:: Exercise set ::
1. According to the gift disclosure passage, why should healthcare distributors not face the same gift and marketing reporting requirements as pharmaceutical manufacturers?
2. List the kinds of facilities that the gift disclosure passage names as receiving deliveries from HDMA member companies.
3. Quote the gift disclosure passage from "Some gift disclosure" to "nation’s healthcare system.".
[[ Source extract open ]]
For the following reasons, HDMA believes that state and federal gift disclosure legislation should not include requirements applicable to distributors:
- Healthcare distributors should not be subject to the same gift and marketing reporting requirements as pharmaceutical manufacturers because healthcare distributors do not influence the selection of medicines by physicians and other healthcare providers. Instead, they fulfill the orders provided by pharmacists, physicians and other healthcare professionals.
- Distributor marketing focuses only on the services that distributors provide – e.g. the ability to fulfill the medical decisions of healthcare providers, not to influence which products they choose.
- A distributor exemption from legislation proposed to address marketing and gift restrictions would provide a clear distinction between manufacturers (who may market and distribute their own products to healthcare professionals) and state-licensed, full-service healthcare distributors (who provide services regardless of the products healthcare professionals select and so do not influence product selection).
Issue:
Pharmaceutical manufacturers expend significant resources in order to educate healthcare providers, hospitals and health benefit plan administrators about their pharmaceutical products. As a result, many state and federal legislators have introduced legislation that would require pharmaceutical manufacturers to disclose any gifts given to healthcare providers or others who are responsible for selecting the brand or type of medicine that they will prescribe or provide to patients.
Some gift disclosure legislation that has been introduced would impose the same reporting requirements on healthcare distributors as on pharmaceutical manufacturers, despite the fact that the role of the healthcare distributor in the pharmaceutical supply chain is vastly different than that of the manufacturer.
HDMA is the national association representing primary healthcare distributors, the vital link between the nation’s pharmaceutical manufacturers and healthcare providers. Each business day, HDMA member companies ensure that nine million prescription medicines and healthcare products are delivered safely and efficiently to more than 200,000 pharmacies, hospitals, long-term care facilities, clinics and others nationwide. HDMA and its members work daily to provide value and achieve cost savings, an estimated $42 billion each year to our nation’s healthcare system.
[[ Source extract closed ]]
[[ Recorded data open ]]
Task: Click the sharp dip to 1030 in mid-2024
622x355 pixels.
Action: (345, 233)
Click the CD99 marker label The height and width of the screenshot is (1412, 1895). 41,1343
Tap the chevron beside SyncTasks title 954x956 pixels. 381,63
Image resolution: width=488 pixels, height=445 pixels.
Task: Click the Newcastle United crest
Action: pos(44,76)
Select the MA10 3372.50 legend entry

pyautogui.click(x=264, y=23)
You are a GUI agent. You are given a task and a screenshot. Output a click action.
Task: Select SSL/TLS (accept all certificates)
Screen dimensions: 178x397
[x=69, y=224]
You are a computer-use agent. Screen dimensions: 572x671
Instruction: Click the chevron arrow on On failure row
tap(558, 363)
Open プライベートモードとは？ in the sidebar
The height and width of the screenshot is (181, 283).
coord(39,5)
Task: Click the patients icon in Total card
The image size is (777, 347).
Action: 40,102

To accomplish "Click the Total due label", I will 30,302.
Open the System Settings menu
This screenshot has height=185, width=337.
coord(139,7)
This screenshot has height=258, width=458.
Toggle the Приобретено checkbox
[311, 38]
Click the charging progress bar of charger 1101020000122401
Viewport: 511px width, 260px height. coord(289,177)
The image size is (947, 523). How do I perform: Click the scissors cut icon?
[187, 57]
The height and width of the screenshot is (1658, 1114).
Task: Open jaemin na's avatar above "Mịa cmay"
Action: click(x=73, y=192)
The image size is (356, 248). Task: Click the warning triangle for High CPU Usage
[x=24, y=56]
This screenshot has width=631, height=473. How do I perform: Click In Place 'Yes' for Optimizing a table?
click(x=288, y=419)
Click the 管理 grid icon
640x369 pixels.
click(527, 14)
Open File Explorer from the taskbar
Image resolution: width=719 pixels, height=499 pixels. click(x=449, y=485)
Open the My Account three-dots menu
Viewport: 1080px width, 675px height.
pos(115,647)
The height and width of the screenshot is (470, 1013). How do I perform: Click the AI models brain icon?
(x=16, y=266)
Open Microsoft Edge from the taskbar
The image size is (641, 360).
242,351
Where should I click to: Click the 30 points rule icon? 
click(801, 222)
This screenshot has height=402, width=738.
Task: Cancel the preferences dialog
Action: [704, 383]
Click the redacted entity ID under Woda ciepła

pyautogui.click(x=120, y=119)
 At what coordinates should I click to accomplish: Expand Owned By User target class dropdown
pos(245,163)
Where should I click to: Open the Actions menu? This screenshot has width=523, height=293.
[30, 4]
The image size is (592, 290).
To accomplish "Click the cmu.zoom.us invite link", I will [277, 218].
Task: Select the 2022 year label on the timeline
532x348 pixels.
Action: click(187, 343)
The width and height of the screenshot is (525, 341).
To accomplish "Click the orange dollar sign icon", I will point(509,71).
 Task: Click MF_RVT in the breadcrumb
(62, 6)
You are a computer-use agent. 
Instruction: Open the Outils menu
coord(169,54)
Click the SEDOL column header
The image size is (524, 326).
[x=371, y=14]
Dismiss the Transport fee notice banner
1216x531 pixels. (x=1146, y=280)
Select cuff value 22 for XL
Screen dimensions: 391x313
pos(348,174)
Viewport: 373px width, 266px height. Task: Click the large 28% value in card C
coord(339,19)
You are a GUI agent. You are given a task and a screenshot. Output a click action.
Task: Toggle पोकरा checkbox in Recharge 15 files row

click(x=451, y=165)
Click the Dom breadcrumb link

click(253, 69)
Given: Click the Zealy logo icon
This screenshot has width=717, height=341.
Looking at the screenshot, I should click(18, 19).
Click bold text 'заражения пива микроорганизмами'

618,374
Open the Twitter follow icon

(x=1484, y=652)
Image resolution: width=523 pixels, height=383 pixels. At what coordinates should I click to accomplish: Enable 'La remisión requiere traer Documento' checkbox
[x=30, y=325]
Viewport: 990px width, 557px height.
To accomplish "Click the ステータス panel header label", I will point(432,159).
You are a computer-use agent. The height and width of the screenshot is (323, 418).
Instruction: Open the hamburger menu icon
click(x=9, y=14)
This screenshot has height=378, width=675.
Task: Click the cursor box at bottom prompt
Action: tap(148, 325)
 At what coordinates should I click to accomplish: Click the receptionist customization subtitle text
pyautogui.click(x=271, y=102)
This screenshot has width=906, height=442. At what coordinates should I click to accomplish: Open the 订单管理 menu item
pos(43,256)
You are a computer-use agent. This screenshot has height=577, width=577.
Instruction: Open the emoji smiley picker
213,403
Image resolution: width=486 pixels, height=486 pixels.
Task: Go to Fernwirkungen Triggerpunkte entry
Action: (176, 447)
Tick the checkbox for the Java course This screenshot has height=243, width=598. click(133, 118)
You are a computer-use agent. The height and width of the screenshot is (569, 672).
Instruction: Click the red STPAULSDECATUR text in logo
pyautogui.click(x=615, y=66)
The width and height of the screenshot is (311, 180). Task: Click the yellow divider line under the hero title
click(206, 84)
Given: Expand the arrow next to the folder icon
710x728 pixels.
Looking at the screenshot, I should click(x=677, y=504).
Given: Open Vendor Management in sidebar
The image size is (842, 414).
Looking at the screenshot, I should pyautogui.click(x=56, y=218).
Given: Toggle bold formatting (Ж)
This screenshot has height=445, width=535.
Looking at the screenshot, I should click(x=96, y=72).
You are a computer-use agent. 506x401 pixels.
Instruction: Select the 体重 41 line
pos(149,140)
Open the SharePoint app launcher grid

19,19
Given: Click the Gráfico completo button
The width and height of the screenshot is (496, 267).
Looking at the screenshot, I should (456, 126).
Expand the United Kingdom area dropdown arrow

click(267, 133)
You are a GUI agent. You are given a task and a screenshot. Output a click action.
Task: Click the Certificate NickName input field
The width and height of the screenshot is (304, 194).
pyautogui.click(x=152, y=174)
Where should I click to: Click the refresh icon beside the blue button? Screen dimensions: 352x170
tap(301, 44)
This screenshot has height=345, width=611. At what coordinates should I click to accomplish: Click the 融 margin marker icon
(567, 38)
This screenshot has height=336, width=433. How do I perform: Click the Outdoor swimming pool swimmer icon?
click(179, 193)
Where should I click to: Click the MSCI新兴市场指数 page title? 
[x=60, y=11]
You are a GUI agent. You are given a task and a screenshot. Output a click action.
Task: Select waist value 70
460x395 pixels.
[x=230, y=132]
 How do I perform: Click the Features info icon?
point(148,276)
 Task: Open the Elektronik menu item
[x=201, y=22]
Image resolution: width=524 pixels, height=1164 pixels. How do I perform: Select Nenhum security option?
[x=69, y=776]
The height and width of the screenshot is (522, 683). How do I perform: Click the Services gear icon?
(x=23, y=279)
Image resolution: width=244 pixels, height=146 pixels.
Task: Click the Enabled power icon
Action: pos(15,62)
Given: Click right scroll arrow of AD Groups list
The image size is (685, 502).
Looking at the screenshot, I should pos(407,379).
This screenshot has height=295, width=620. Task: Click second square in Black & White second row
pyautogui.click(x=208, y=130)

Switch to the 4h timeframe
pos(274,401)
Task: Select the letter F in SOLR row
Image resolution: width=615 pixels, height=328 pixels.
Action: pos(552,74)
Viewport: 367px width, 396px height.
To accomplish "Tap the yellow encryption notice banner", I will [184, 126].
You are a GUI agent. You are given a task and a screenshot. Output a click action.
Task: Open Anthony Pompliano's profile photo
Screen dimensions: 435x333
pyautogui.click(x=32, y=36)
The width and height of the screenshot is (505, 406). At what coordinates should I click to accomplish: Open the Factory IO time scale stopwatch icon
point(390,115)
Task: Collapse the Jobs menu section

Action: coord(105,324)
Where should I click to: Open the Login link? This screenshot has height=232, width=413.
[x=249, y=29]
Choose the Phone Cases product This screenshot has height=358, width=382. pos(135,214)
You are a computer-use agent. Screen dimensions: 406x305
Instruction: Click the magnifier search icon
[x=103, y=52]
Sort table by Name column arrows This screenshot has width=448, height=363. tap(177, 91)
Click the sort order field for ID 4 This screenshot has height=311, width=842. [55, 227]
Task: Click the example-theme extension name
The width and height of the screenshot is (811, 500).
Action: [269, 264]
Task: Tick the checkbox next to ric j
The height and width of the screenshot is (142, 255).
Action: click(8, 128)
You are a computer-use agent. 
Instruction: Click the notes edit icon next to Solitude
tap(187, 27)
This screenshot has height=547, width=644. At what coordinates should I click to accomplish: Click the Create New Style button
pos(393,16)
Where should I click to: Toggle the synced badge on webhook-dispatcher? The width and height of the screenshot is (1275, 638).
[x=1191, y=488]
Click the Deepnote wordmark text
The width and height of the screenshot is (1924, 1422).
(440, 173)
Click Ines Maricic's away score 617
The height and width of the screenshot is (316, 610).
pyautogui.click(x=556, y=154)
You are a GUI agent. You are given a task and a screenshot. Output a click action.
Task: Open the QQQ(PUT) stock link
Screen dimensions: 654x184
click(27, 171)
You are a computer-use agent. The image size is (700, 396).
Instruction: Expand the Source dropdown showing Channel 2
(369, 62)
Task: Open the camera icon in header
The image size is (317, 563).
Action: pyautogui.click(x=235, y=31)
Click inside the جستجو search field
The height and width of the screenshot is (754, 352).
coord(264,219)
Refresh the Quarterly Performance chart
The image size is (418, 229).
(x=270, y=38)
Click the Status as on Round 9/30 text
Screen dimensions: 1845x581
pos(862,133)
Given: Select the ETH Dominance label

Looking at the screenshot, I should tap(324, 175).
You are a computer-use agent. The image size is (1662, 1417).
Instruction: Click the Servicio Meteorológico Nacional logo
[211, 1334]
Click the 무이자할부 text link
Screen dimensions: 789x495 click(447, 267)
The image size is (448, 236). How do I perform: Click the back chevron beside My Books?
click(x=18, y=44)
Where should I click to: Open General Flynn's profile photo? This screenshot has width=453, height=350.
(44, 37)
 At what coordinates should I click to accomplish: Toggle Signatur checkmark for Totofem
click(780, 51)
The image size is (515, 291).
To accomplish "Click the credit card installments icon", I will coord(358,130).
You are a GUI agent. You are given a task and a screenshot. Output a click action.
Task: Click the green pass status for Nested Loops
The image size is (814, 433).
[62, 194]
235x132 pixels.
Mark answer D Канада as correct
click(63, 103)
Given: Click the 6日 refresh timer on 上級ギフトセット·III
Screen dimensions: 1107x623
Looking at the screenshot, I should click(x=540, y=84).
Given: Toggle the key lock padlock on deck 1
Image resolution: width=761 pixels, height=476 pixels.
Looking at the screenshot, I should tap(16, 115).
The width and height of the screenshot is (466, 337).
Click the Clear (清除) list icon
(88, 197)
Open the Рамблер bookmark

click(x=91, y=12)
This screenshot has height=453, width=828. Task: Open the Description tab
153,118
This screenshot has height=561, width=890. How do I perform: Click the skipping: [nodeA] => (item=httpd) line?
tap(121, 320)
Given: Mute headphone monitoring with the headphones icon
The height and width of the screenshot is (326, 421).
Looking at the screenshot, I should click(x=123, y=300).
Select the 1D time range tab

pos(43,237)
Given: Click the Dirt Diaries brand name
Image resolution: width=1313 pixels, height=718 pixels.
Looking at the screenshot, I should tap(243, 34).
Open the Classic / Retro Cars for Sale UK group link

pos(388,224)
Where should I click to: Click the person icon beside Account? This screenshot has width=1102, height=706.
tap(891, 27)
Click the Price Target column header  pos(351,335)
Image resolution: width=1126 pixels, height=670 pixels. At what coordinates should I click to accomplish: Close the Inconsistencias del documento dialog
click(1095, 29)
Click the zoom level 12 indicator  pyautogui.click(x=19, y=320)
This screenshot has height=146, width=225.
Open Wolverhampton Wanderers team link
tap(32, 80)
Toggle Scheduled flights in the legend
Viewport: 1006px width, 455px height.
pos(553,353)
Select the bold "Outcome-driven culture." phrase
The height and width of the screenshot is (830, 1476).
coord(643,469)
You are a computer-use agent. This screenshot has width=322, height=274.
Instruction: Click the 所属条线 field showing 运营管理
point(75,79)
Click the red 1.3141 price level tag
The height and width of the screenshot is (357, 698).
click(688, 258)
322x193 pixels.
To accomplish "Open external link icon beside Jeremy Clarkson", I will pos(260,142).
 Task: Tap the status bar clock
[[ Recorded data closed ]]
:: Answers for this exercise ::
1. Healthcare distributors do not influence which medicines physicians and other healthcare providers select. They fulfill the orders that pharmacists, physicians and other healthcare professionals provide.

2.
- Pharmacies
- Hospitals
- Long-term care facilities
- Clinics

3.
Some gift disclosure legislation that has been introduced would impose the same reporting requirements on healthcare distributors as on pharmaceutical manufacturers, despite the fact that the role of the healthcare distributor in the pharmaceutical supply chain is vastly different than that of the manufacturer.
HDMA is the national association representing primary healthcare distributors, the vital link between the nation’s pharmaceutical manufacturers and healthcare providers. Each business day, HDMA member companies ensure that nine million prescription medicines and healthcare products are delivered safely and efficiently to more than 200,000 pharmacies, hospitals, long-term care facilities, clinics and others nationwide. HDMA and its members work daily to provide value and achieve cost savings, an estimated $42 billion each year to our nation’s healthcare system.